Only one stretch of the data below is wanted: the lines starting at the one with "Click the Saphirschwarz" and ending at the one with "Given: Open Project panel settings gear", both included, given again exactly.
##### DATA SHOWN #####
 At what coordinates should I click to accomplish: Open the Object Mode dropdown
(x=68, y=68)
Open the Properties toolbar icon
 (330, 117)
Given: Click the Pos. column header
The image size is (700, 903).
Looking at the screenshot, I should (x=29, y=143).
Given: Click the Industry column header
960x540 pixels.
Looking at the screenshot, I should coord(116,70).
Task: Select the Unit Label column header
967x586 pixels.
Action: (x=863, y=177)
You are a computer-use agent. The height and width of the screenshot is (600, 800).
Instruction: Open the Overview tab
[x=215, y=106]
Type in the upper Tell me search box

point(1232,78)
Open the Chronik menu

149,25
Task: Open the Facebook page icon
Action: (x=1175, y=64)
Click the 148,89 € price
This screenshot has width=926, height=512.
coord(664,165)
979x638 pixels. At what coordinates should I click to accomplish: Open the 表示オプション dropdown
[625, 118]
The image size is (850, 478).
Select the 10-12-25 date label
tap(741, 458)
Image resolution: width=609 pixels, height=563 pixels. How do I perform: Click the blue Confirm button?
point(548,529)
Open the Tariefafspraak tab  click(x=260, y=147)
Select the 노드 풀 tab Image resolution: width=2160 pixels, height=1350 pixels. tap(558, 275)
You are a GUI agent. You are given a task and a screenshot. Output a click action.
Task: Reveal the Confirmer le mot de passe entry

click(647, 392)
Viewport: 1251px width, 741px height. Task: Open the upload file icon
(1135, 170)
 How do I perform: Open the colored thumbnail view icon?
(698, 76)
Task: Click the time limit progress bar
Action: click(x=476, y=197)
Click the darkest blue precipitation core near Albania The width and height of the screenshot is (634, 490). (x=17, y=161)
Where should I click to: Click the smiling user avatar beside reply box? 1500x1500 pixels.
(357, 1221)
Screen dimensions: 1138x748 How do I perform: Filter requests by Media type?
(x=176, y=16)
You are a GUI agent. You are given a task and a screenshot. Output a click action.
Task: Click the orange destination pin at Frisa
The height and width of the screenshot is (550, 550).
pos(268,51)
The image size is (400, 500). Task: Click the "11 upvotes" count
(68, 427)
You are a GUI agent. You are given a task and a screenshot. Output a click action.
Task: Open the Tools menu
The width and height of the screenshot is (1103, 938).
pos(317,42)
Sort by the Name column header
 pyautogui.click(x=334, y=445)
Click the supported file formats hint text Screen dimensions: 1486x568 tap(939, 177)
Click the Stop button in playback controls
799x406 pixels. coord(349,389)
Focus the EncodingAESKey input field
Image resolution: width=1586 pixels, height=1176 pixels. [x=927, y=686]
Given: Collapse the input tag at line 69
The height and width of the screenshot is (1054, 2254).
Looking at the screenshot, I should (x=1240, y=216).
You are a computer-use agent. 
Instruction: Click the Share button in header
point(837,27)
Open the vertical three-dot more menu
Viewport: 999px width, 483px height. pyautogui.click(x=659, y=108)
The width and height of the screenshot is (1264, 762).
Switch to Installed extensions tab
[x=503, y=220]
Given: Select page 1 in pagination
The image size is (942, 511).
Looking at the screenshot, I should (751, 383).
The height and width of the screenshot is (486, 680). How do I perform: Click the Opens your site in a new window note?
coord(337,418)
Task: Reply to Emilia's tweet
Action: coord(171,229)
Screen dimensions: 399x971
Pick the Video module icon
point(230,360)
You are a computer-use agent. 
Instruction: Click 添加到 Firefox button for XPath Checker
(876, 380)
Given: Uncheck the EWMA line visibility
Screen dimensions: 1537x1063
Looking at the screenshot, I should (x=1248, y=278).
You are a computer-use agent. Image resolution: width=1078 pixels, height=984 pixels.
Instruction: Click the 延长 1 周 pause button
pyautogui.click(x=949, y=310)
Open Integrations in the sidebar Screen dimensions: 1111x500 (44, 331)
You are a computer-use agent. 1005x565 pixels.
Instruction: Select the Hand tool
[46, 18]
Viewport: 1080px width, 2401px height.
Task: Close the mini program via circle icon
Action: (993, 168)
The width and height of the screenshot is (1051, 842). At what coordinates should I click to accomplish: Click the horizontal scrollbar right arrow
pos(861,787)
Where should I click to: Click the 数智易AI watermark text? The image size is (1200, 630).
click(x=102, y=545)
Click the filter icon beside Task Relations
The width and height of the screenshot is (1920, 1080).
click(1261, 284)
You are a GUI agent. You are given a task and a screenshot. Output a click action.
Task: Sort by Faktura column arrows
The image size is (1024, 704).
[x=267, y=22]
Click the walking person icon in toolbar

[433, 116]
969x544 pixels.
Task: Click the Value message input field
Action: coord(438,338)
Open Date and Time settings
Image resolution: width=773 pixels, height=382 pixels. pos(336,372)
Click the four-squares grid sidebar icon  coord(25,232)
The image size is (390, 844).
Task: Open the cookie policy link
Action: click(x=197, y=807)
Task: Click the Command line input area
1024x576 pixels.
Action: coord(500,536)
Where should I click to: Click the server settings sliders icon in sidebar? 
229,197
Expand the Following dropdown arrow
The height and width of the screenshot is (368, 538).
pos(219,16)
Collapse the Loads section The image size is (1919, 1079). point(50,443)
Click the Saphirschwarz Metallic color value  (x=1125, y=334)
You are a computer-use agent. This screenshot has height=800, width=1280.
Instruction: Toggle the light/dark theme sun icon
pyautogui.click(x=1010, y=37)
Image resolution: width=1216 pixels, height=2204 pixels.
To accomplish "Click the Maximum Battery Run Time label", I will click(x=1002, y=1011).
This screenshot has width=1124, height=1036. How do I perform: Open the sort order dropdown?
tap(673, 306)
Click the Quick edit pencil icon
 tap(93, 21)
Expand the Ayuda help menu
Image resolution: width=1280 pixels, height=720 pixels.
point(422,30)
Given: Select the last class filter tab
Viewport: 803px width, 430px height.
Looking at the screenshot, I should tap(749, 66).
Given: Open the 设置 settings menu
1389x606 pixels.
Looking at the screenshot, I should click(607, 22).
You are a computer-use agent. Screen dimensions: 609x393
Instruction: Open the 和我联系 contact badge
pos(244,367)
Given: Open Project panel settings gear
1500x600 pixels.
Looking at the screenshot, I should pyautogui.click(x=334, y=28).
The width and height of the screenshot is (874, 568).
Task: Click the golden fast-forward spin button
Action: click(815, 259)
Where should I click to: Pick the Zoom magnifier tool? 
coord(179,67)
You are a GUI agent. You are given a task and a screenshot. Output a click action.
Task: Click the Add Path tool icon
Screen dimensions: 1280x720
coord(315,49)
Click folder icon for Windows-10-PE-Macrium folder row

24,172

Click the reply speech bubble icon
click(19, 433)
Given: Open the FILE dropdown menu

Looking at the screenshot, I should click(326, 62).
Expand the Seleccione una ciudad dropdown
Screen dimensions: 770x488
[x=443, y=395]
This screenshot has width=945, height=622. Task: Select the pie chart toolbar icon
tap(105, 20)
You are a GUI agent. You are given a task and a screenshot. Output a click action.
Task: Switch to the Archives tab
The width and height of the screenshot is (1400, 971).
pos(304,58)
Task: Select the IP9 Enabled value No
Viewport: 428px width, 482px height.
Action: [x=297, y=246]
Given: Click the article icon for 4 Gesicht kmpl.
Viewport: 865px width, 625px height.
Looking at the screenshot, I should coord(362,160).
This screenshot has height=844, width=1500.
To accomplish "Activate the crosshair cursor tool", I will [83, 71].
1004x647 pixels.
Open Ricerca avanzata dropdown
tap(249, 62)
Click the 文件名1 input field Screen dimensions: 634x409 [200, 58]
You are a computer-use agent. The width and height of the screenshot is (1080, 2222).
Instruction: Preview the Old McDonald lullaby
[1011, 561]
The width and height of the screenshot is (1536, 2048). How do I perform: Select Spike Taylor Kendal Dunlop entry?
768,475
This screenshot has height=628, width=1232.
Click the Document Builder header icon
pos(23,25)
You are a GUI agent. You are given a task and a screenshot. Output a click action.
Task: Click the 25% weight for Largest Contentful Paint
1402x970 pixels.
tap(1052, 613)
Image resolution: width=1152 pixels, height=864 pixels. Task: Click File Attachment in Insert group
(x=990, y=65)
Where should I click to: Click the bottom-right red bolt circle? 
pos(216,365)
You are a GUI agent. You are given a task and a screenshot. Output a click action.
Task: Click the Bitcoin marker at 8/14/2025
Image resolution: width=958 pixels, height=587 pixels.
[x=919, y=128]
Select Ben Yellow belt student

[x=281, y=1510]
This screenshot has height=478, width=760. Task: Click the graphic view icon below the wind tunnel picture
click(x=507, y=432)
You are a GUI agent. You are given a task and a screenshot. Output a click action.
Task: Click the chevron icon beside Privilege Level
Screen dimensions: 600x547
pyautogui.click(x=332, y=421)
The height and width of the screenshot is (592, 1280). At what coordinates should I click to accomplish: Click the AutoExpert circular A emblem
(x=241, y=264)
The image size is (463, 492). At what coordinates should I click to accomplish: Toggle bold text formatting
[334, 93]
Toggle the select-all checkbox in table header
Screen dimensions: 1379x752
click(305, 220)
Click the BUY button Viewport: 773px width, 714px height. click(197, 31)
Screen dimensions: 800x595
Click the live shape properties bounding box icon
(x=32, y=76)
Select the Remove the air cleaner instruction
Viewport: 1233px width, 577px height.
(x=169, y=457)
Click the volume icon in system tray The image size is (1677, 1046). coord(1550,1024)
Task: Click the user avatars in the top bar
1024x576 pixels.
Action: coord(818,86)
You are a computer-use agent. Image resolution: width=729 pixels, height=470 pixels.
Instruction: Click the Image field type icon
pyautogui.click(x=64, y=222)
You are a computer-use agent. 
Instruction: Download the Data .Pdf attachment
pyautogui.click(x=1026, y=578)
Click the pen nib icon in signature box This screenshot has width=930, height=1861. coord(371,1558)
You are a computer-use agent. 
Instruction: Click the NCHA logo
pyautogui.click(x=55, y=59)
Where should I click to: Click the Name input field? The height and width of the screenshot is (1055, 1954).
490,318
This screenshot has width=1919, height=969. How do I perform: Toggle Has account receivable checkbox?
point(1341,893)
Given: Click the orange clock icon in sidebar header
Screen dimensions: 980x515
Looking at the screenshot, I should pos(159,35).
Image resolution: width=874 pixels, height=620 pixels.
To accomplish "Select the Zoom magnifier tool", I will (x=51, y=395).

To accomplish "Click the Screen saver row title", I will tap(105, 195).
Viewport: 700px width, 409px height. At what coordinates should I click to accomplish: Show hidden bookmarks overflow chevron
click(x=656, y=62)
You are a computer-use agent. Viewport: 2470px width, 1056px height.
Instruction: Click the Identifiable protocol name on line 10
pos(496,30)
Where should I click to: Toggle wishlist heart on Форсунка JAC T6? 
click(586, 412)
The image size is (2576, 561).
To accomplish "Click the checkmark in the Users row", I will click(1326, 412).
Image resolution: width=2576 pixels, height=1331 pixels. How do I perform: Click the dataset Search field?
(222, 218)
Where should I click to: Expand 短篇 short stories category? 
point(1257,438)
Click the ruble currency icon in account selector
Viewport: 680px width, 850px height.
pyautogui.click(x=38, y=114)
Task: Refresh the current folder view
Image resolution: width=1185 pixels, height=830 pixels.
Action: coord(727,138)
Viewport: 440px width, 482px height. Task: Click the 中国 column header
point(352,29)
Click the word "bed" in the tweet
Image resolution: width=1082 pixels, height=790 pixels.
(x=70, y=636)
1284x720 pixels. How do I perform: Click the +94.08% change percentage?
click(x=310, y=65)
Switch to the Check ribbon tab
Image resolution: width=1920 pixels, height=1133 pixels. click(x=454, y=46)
#####
- RESULT FOR THIS TASK:
Click the Saphirschwarz Metallic color value  (x=1125, y=334)
You are a computer-use agent. This screenshot has height=800, width=1280.
Instruction: Toggle the light/dark theme sun icon
pyautogui.click(x=1010, y=37)
Image resolution: width=1216 pixels, height=2204 pixels.
To accomplish "Click the Maximum Battery Run Time label", I will click(x=1002, y=1011).
This screenshot has width=1124, height=1036. How do I perform: Open the sort order dropdown?
tap(673, 306)
Click the Quick edit pencil icon
 tap(93, 21)
Expand the Ayuda help menu
Image resolution: width=1280 pixels, height=720 pixels.
point(422,30)
Given: Select the last class filter tab
Viewport: 803px width, 430px height.
Looking at the screenshot, I should tap(749, 66).
Given: Open the 设置 settings menu
1389x606 pixels.
Looking at the screenshot, I should click(607, 22).
You are a computer-use agent. Screen dimensions: 609x393
Instruction: Open the 和我联系 contact badge
pos(244,367)
Given: Open Project panel settings gear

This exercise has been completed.